Friday, December 27, 2019

Short-term Thinking 

This report reveals that SUVs are growing larger.  No one is thinking of the mileage for these behemoths nor the cost to operate them.  As long as gas prices remain low, they will sell.  It is short-term thinking in a warming climate.  The attitude is "I want more."  The reality is that for every SUV put on the road, there is an environmental impact.  Something will give eventually -- either fuel prices or regulation.  It can't continue as it has with the world heating up.  All the PR efforts to inform the public about the warming climate have amounted to nothing as long as consumers ignore the warnings.  We won't be a carbon-neutral country until citizens act individually to reduce emissions.  There needs to be a sense of personal responsibility.  Short-term thinking must run up against harsh reality.

Thursday, December 26, 2019

Pot And Kettle 

There is an old saying about hypocrisy of the pot calling the kettle black.  President Trump is an example of that by his calling Congress "Liars."    The media have documented thousands of lies the President has told since he was a nominee.  In fact, he has been so immune to facts that he makes them up as he goes along -- if they fit his passion of the moment.  So, there is deep irony in his pique over Congress.  One wonders if he understands that: Chances are he doesn't.  He is a man without a moral center, and whatever serves him at the moment will do whether or not it fits with a semblance of truth.  He is like the proverbial salesman who will do or say anything to get a signature on a contract.  It might work for a time but eventually, people understand and turn against the individual. Trump has two things going for him -- full-employment and a humming economy.  That, however, might not be enough to get him re-elected.  Simply put, people don't trust him.  He has bad PR.
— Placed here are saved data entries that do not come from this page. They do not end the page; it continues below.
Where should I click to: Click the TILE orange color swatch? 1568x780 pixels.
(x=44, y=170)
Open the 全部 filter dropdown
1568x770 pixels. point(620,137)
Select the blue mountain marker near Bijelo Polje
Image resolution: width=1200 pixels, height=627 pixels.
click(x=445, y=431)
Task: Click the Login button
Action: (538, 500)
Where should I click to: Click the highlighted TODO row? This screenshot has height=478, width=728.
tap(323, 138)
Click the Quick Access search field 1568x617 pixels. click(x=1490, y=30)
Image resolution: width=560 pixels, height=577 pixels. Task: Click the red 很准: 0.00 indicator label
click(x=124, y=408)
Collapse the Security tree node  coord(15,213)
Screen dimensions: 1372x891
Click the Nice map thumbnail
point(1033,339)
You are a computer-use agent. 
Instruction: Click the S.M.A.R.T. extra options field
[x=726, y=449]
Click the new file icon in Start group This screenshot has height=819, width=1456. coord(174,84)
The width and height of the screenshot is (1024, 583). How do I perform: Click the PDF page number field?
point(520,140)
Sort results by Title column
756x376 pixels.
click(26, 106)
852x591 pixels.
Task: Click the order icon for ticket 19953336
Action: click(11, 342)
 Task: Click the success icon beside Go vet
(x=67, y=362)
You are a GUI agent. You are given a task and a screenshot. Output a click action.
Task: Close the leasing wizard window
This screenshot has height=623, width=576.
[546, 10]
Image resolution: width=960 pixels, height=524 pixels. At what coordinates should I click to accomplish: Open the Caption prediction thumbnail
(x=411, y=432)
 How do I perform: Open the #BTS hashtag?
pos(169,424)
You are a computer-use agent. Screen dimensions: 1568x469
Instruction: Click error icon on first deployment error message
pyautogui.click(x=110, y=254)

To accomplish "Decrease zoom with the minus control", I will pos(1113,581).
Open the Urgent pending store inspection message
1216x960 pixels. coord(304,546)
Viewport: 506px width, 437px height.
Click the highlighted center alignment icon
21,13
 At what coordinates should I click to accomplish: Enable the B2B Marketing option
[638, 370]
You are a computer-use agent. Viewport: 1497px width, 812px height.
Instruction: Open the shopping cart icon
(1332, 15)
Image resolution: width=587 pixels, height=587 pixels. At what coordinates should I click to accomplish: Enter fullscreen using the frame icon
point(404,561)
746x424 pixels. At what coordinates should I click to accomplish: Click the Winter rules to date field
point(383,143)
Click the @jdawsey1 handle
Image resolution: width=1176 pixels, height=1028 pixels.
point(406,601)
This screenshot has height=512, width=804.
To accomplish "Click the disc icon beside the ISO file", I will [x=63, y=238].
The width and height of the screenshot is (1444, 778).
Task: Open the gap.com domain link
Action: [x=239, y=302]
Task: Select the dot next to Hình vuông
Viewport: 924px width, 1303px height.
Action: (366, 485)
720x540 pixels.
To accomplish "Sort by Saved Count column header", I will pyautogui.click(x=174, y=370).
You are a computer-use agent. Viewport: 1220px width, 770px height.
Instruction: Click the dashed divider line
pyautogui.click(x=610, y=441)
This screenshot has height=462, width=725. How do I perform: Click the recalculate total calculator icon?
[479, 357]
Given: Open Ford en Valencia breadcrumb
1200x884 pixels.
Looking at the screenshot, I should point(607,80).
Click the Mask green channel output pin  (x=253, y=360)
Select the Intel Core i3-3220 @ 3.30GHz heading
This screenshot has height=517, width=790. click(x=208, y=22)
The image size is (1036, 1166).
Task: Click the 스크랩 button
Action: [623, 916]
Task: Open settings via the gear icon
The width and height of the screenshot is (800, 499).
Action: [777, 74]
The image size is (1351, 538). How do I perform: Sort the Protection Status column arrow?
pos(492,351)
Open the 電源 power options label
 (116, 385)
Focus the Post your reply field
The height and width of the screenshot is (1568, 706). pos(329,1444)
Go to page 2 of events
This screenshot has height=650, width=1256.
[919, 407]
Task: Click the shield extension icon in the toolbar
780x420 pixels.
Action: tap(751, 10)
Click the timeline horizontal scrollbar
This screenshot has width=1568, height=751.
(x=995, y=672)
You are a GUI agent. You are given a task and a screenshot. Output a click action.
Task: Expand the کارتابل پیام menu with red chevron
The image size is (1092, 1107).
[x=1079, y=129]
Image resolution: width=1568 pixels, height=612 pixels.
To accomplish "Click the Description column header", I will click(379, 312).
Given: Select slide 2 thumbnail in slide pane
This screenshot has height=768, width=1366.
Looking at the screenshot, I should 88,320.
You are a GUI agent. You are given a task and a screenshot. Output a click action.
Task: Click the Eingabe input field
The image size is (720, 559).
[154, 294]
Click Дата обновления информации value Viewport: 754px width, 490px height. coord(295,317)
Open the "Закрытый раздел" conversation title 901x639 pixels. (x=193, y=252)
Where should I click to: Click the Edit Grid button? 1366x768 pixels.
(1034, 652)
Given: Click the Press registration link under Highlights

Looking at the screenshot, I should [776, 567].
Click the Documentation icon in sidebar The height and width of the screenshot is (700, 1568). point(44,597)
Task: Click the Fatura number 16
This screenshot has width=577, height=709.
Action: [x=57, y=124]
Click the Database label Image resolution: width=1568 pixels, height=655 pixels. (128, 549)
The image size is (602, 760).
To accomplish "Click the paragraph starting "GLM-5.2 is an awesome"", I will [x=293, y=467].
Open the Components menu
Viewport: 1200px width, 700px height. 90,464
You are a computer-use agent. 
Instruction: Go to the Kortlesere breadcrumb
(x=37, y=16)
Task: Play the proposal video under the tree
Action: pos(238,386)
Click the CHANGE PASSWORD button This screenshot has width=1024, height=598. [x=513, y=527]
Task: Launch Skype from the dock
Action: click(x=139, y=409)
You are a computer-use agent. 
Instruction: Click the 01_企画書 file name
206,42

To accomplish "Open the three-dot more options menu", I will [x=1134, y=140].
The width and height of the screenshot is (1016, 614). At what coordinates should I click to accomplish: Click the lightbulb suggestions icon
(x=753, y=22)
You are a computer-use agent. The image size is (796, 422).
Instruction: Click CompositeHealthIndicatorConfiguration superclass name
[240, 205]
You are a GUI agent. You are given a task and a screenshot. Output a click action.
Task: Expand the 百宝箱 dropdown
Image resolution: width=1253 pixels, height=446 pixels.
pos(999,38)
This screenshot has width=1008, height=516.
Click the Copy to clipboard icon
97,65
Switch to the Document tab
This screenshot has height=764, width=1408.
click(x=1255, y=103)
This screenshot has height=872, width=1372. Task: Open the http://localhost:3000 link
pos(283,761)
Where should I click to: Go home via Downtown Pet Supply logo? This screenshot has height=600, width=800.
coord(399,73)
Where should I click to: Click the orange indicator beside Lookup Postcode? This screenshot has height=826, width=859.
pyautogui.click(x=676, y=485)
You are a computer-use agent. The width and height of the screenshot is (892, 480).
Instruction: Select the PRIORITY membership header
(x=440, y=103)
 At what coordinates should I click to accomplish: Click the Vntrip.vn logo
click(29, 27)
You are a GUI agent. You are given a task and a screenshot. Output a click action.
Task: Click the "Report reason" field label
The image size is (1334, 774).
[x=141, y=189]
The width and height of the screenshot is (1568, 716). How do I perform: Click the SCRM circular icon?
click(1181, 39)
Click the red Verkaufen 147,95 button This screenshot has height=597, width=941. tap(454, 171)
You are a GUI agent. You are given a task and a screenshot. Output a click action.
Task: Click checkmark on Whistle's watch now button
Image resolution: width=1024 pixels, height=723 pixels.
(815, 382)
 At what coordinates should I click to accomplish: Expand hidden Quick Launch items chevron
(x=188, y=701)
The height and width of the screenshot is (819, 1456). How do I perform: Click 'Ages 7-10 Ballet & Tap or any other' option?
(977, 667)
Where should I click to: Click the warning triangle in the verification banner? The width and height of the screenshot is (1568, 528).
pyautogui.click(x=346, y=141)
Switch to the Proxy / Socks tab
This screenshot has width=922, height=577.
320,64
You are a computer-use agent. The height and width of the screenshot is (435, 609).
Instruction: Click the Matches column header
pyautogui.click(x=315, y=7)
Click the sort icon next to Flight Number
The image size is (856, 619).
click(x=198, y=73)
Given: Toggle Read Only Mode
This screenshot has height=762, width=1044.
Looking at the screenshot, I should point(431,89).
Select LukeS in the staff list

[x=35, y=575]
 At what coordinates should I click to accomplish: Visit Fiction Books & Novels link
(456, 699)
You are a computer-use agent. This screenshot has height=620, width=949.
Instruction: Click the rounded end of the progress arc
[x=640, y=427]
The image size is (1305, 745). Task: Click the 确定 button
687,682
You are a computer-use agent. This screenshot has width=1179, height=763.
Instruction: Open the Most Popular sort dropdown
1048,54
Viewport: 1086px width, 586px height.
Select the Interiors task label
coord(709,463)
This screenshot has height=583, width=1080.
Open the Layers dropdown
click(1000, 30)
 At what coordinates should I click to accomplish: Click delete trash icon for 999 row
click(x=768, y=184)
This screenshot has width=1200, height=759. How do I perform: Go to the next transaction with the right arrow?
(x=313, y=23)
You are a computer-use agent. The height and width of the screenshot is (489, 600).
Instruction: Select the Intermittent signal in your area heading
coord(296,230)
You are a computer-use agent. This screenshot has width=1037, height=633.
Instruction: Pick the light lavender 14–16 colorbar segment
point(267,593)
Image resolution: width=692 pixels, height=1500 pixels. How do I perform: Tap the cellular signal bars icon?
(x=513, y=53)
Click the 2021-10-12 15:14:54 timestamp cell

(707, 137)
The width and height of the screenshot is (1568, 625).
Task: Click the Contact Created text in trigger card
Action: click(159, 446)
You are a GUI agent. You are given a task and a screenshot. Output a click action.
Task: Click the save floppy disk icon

Tuesday, December 24, 2019

Off With His Head 

The CEO of Boeing has received a cruel Christmas present.  He has been summarily fired and the chairman is taking his place.  His failure to get the 737 Max back into the air was a proximate cause but also his ham-handed PR attempts made the situation worse.  He apologized to the victims of two air crashes too late.  He predicted when the plane would be back in the air and missed the date several times while ticking off the Federal Aviation Administration because they felt pressure from him.  A failure of the software system has exposed the engineering department to withering criticism.  As the story notes, "Two years ago, Boeing Co. could do no wrong. Lately, it can do nothing right, and someone had to pay the price."  Boeing will get through this time of trial but its reputation will be set back for years with regulators and the public.  It might have forgotten that it is in an industry where even one mistake is too much.

Monday, December 23, 2019

Shouldn't Have Done It? 

Elon Musk has pitted his Model S Tesla against the Porsche EV, Taycan.  The Taycan won.  Now it is winning the social media chatter as well.  Some commentators are predicting that Musk will need to do a total redesign of the Model S to stay up with the competition.  He can barely afford to do that alongside his many other projects, including an EV pickup truck.  One wonders if Musk has taken on one too many risks, but then, he has been on the leading edge for years and so far, has pulled off his boasts.  It would not be wise to bet against him.  On the other hand, Porsche has time and again designed and built leading sports cars since its founding in 1948.  The company is methodical and driven by racing where it tests components over long distances.  Who might win a competition is in the air.  It should be fascinating to watch.

Friday, December 20, 2019

Big Fine 

If Goldman Sachs settles fraud charges relating to 1MNB, it is possible it will pay $2 billion as a fine.  That's a huge amount even for the legendary trading and banking house.  It, however, will not win the Wall Street firm's reputation back.  The fine will serve as a reminder for Goldman and competitors that there are limits in the world of finance.  Unfortunately, greed will out eventually, and someone else will attempt to get away with chicanery.  They might succeed or they might be caught, but they will have forgotten the penalty.  Goldman will remember because the size of the fine will impact its bottom line and bonuses for employees.  That doesn't mean, however, that someone else will find new and creative ways to bilk the public.  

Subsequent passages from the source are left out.